Lehigh’s academic calendar has experienced several scheduling changes this year, which impact the timing of pacing break, winter break and the start of the spring 2015 semester.
Pacing break was earlier this year, with classes canceled on Monday, Oct. 7, and Tuesday, Oct. 8. Students will have a longer winter break because the start of the spring 2015 semester will be pushed back a week. The last day of fall semester finals is Wednesday, Dec. 17, and the first day of spring classes is Monday, Jan. 19.
Lehigh has a calendar committee made up of members from the Athletics Department, the Office of Student Affairs, Academic Affairs, Residential Services, the Dean of Students and the Registrar, who provide recommendations to the provost regarding changes to the academic calendar.

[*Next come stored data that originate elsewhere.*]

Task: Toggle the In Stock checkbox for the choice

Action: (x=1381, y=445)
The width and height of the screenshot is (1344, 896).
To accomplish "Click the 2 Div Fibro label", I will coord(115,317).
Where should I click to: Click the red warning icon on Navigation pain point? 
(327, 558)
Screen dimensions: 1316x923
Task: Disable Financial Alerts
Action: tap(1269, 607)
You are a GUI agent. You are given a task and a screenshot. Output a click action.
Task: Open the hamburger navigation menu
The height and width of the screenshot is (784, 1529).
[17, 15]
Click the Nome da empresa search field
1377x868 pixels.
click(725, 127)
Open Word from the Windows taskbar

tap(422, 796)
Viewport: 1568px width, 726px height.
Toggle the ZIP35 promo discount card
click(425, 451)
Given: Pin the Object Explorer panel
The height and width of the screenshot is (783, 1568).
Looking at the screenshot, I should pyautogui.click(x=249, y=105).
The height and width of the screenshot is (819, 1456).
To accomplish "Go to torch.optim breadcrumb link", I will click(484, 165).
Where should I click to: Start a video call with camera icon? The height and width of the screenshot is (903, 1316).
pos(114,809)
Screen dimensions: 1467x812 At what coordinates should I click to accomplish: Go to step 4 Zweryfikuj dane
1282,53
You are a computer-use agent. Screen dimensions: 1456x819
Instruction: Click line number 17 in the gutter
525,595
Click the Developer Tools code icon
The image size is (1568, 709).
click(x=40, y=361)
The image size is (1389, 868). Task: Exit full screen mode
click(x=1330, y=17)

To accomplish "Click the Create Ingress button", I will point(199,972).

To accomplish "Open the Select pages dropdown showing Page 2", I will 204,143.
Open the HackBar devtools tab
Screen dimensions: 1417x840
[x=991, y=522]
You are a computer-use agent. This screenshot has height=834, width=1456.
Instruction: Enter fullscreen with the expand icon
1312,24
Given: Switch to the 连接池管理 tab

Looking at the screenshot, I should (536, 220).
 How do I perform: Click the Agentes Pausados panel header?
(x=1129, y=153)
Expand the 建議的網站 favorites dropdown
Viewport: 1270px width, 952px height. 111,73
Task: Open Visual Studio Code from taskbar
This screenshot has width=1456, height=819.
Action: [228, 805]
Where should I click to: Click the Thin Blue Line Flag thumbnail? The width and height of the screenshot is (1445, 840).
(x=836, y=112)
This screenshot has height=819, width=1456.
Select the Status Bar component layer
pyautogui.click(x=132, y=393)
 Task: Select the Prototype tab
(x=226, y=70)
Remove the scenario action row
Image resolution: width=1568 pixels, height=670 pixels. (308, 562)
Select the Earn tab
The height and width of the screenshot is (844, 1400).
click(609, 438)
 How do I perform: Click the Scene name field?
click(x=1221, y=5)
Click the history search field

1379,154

University Registrar Emil Gnasso said an academic calendar is planned following the normal grid, and the committee gathers information from students, faculty and staff to discover potential improvements.
Gnasso said the committee looks at calendar-related issues with the intention of improving life for students and making small changes that still meet requirements.
“The dates are published well in advance, and the calendar varies year to year just because of the way dates fall,” Gnasso said. “I don’t see these as highly significant changes.”
Generally, Lehigh professors have not noticed the calendar changes and do not have an opinion one way or another because the length of class time is not impacted.
However, Kathy Olson, associate professor in the Department of Journalism and Communication, said this year’s winter break is advantageous for professors who want to use the extra time efficiently.
“For my purposes, it’s nice to get more sustained time for research during winter break,” Olson said.
Most students seem to be pleased with the earlier timing of pacing break. Rebecca Zittell, ’15, said having pacing break closer to the start of the school year is beneficial for first-year students who may want to return home during their first semester.
“I think moving pacing break a week earlier is a good decision because I remember being homesick during the first few months at Lehigh,” Zittell said. “It’s nice to go home and see your family and high school friends earlier if you’re having a harder time transitioning and adapting to college life.”
The earlier pacing break also affects student-athletes. Matt Carducci, ’16, is a member of Lehigh’s swim team and said the timing of pacing break works well with his schedule.
“The break fell at a very convenient time in the season for the team,” Carducci said. “Our first meet is this coming weekend, and it was great to go home and unwind in preparation for our upcoming meet.”
Most Lehigh students are looking forward to a longer winter break. An extended winter vacation means more time to relax over the holiday season, an opportunity to study abroad, travel with family or work part-time in their hometowns.
Panhellenic sororities at Lehigh participate in deferred formal recruitment, which means recruitment takes place in the last week of winter break before the beginning of the spring semester.
Maggie Boyle, ’15, assistant vice president of recruitment, said a longer winter break is a positive change.
“Since women come back early for recruitment, this gives everyone a chance to enjoy their break and relax a little bit before classes start again,” Boyle said. “This also gives women a better chance to study abroad in the winter. For women who wanted to go through recruitment in the past, it was difficult to do so.”
The last day of finals next spring is Wednesday, May 13. Many students do not seem concerned about the extension of the spring semester conflicting with their summer plans or potential job opportunities.
“Our school typically ends earlier than many other universities, and I do not think it will be a problem for people beginning summer jobs or internships,” Zittell said.
Although the changes to this year’s academic calendar may be minor, there has been an overall optimistic reaction on Lehigh’s campus.
“So often when we make changes, we hear about the problems they create,” Gnasso said. “To hear that it had some positive effect is nice feedback.”